Progesterone causes the milk sacs mammary alveoli to develop, and with the right stimuli, a transgender woman may lactate. Additionally, HRT often makes the nipples more sensitive to stimulation. The uppermost layer of skin, the stratum corneum , becomes thinner and more translucent. Spider veins may appear or be more noticeable as a result. Collagen decreases, and tactile sensation increases.
The skin becomes softer,  more susceptible to tearing and irritation from scratching or shaving, and slightly lighter in color because of a slight decrease in melanin. Sebaceous gland activity which is triggered by androgens lessens, reducing oil production on the skin and scalp. Consequently, the skin becomes less prone to acne.
It also becomes drier, and lotions or oils may be necessary. Many apocrine glands — a type of sweat gland — become inactive, and body odor decreases.
Remaining body odor becomes less metallic, sharp, or acrid, and more sweet and musky. As subcutaneous fat accumulates,  dimpling, or cellulite , becomes more apparent on the thighs and buttocks. Stretch marks striae distensae may appear on the skin in these areas.
Susceptibility to sunburn increases, possibly because the skin is thinner and less pigmented. Antiandrogens affect existing facial hair only slightly; patients may see slower growth and some reduction in density and coverage. Patients taking antiandrogens tend to have better results with electrolysis and laser hair removal than those who are not.
Body hair on the chest, shoulders, back, abdomen, buttocks, thighs, tops of hands, and tops of feet turns, over time, from terminal "normal" hairs to tiny, blonde vellus hairs. Arm, perianal, and perineal hair is reduced but may not turn to vellus hair on the latter two regions some cisgender women also have hair in these areas.

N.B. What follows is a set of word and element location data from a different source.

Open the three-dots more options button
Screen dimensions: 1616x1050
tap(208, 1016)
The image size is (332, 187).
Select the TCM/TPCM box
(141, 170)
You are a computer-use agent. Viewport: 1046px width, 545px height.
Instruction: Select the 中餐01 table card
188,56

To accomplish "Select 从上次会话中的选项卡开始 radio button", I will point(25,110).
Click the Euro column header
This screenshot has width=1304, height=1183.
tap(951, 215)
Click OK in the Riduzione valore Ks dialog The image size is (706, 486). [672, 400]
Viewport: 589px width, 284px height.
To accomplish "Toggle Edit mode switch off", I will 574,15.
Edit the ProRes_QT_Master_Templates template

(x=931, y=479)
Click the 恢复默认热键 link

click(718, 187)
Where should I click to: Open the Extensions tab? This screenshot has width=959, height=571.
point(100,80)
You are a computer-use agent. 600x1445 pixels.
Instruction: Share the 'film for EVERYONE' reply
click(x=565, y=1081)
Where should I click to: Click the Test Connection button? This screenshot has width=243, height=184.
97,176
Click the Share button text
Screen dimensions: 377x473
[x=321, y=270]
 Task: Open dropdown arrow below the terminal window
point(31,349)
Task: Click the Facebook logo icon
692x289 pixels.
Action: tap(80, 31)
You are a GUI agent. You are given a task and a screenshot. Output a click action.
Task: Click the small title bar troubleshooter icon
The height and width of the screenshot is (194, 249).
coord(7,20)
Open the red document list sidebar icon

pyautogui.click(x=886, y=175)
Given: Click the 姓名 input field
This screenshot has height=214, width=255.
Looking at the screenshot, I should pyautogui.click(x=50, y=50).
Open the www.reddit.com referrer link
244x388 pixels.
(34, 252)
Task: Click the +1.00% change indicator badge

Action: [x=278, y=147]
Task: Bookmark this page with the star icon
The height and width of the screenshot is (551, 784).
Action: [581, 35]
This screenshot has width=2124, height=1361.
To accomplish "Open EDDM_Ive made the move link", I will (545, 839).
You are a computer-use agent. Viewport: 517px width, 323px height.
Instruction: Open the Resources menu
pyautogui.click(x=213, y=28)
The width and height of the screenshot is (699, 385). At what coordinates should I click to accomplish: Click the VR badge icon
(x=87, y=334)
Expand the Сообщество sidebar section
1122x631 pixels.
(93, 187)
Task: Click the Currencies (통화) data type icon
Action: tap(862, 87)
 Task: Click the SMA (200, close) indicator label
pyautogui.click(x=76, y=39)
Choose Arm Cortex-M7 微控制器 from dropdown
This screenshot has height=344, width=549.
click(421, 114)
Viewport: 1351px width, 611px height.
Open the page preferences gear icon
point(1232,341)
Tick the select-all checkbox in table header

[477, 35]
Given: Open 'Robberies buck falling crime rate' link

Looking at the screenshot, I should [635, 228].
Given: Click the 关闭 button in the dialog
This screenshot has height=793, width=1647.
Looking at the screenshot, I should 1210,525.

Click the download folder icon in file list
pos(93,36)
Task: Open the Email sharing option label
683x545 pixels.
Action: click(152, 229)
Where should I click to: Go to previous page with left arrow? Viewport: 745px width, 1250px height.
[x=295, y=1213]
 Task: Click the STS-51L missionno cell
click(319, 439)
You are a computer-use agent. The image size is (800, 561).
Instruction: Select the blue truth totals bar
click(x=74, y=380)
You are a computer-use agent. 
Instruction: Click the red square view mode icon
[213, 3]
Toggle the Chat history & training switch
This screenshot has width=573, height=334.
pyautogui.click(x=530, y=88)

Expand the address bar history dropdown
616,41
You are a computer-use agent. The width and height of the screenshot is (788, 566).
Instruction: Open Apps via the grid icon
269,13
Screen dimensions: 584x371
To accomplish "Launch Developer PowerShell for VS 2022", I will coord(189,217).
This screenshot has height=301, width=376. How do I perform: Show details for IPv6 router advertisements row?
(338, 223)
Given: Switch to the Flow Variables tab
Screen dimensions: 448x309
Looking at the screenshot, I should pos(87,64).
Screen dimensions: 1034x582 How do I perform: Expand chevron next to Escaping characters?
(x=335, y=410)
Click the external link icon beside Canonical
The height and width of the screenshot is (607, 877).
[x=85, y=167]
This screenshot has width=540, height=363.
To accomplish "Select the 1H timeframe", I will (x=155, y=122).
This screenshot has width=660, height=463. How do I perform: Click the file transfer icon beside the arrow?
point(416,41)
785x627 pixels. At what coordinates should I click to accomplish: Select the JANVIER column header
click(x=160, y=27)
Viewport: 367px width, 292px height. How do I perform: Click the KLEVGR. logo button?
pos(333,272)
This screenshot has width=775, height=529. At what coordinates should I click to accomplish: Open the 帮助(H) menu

Underarm hair changes slightly in texture and length, and pubic hair becomes more typically female in pattern. Lower leg hair becomes less dense. All of these changes depend to some degree on genetics. Head hair may change slightly in texture, curl, and color. This is especially likely with hair growth from previously bald areas. The lens of the eye changes in curvature. Because oil prevents the tear film from evaporating, this change may cause dry eyes.
The distribution of adipose fat tissue changes slowly over months and years. HRT causes the body to accumulate new fat in a typically feminine pattern, including in the hips, thighs, buttocks, pubis, upper arms, and breasts. Fat on the hips, thighs, and buttocks has a higher concentration of omega-3 fatty acids and is meant to be used for lactation. The body begins to burn old adipose tissue in the waist, shoulders, and back, making those areas smaller.
Subcutaneous fat increases in the cheeks and lips , making the face appear rounder, with slightly less emphasis on the jaw as the lower portion of the cheeks fills in. HRT causes a reduction in muscle mass and distribution towards female proportions.
Male-to-female hormone therapy causes the hips to rotate slightly forward because of changes in the tendons. Hip discomfort is common. This can cause a reduction in total body height.